Il re è ormai nudo. Nessuna parola riesce credibilmente a coprire la realtà drammatica di una guerra – fortissimamente voluta dall’establishment statunitense – che in Iraq ha sinora causato tra le 10 e le 15 mila vittime civili. La rivolta è divampata in tutto il paese e ad essa le truppe di occupazione reagiscono con ferocia: solo a Falluja si sono contati 750 morti iracheni, tra i quali oltre cento bambini e centocinquanta donne, molte delle quali freddate dalle pallottole di militari cecchini. E’ stato detto: processo di pace e ricostruzione materiale e civile del paese. I fatti parlano di tutt’altro: non un ospedale, non un edificio è stato ricostruito; al contrario, ospedali ed edifici non cessano di essere devastati in questo cosiddetto “dopoguerra”. L’Iraq si avvicina alla fatidica data del 30 di giugno in una condizione del tutto opposta a quella di un paese pacificato. I 200 mila stranieri che calcano il suolo iracheno non sono ingegneri, architetti o operatori sociali, ma soldati occupanti; e come tali sono visti non semplicemente dai resistenti in armi ma dalla totalità della popolazione. Questa è la semplice e cruda verità che il ministro Martino rimuove quando insiste imperterrito a parlare di missione di peace-keeping e di imboscate organizzate da minoranze di terroristi.
La verità è che i soldati italiani sono mandati a rischiare la vita nel vivo di conclamate operazioni belliche, a seguito di un’aggressione giustificata con vergognose menzogne e, viceversa, motivata da inconfessabili mire di espansionismo economico e militare (del tutto plausibilmente denominabili imperialiste): un’aggressione che, nel quadro della strategia delle cosiddette “guerre preventive”, propone ancora una volta al centro degli interessi statunitensi il controllo delle risorse energetiche e la presenza militare Usa in una zona nevralgica dal punto di vista geopolitico. Quel che è peggio è che tale escalation mette a ferro e fuoco l’intero Medio Oriente, ben al di là dei confini iracheni: a cominciare dalla martoriata Palestina, dove Sharon – legittimato dal suo potente alleato – cinicamente chiude una ad una le già strette porte di un’accettabile soluzione negoziata, per proseguire nell’azione criminale di una definitiva quanto illusoria resa dei conti. Non c’è evidentemente di che stupirsi se, davanti agli orrori dell’aggressione bellica – di cui la tortura è da sempre stata corollario, anche se per lo più censurato – cresce in misura esponenziale il risentimento delle masse arabe.

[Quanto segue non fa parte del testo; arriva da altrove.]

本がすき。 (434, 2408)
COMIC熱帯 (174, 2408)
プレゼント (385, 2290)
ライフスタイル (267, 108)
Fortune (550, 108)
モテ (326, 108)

Nonostante ciò, il governo italiano si adegua all’imperativo ‘Indietro non si torna’, confermando la sua servile acquiescenza all’alleato statunitense e confidando nella distribuzione di qualche briciola al tavolo del business di guerra. Questa è la sciagurata intesa che sostanzia il significato politico della visita di Bush in Italia il prossimo 4 di giugno: nell’attuale contesto, essa rappresenta un vero e proprio oltraggio alla memoria della lotta di liberazione dal nazifascismo e ai valori della Resistenza (di cui l’articolo 11 della nostra Costituzione è parte essenziale). In una congiuntura così pericolosa per i destini dell’intera umanità, obiettivo prioritario dovrebbe essere innanzitutto quello di distinguere le responsabilità e, nel contempo, operare per l’inversione di una tendenza che non è affatto ineluttabile: si tratta di attitudini che non possono di certo appartenere al governo delle destre. Tocca quindi alle sinistre e al movimento di massa il compito di esercitare con ogni mezzo democratico la più forte pressione perché, se non il nostro governo, almeno l’Europa si faccia interprete di una chiara e inequivoca volontà di pace, la stessa che ha espresso sin qui e che continua ad esprimere la stragrande maggioranza della sua opinione pubblica.
Esattamente ventidue anni fa, 5 giugno 1982, Ronald Reagan fu accolto a Roma da centinaia di migliaia di manifestanti, convocati dal Coordinamento nazionale dei comitati per la pace, i quali fecero sentire all’indesiderato ospite la voce dell’opposizione, esprimendo tutta la contrarietà del nostro paese alla corsa agli armamenti e all’installazione a Comiso di missili dotati di testata nucleare. Oggi come ieri è necessario che il popolo della pace torni in piazza a ricevere, con una grande e unitaria manifestazione e con la determinazione di chi sa di essere nel giusto, il principale artefice dell’attuale barbarie. Anche il prossimo 4 giugno le strade della capitale dovranno riempirsi di gente che manifesti democraticamente il proprio rigetto della guerra e dica a gran voce che George W. Bush non è affatto gradito.